> **What you have to do**
Go through the entries below and collect each line with the string "Unternehmen" in it.
━━━━━━━━━━━━━━━━━━━━━━━━━━━━━━
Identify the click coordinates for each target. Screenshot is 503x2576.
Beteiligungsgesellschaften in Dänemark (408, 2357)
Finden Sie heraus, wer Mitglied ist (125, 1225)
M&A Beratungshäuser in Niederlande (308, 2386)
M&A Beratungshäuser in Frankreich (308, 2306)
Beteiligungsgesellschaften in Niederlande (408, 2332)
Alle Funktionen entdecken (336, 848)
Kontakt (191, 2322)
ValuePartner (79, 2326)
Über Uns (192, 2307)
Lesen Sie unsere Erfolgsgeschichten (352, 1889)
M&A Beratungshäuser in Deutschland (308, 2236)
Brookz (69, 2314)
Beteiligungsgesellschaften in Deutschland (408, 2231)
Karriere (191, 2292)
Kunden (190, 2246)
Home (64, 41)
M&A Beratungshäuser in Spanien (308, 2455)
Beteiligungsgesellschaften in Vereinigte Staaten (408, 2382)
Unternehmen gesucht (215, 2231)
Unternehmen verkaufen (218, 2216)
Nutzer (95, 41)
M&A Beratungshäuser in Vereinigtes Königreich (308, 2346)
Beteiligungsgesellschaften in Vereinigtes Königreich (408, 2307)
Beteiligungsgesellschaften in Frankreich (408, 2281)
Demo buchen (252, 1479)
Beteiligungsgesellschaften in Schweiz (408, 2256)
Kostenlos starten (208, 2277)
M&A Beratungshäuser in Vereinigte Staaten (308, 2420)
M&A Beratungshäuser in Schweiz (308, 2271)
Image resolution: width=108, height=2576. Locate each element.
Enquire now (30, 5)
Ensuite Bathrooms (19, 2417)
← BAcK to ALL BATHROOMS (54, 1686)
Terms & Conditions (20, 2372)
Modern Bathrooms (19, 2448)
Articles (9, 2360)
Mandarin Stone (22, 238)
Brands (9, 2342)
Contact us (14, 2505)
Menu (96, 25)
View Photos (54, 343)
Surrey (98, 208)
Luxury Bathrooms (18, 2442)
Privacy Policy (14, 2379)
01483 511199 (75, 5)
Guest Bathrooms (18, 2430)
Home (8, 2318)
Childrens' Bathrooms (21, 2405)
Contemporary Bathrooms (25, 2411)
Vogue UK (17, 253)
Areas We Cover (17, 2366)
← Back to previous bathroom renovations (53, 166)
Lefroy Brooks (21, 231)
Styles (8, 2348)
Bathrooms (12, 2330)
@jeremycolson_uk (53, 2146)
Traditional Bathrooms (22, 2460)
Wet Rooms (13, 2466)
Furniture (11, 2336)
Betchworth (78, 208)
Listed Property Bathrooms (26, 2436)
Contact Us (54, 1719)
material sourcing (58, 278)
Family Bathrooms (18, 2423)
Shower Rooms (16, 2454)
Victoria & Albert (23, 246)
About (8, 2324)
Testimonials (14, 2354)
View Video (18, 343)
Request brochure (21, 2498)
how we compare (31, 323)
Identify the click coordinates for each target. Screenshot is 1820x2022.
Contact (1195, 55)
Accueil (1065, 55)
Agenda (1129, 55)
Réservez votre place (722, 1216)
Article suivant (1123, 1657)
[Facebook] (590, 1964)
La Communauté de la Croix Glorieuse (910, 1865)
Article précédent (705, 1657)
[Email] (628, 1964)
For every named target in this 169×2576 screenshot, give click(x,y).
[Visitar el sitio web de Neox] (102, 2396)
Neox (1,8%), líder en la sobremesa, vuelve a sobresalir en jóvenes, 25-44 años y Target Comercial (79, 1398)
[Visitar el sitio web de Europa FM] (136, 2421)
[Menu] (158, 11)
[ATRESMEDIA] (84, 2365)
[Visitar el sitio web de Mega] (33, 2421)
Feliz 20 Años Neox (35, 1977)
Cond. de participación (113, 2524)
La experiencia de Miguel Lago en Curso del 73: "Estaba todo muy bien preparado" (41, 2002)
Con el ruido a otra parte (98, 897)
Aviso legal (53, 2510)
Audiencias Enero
━━━━━━━━━━━━━━━━━━━━━━━━━━━━━━
> **Written solution**
Unternehmen gesucht (215, 2231)
Unternehmen verkaufen (218, 2216)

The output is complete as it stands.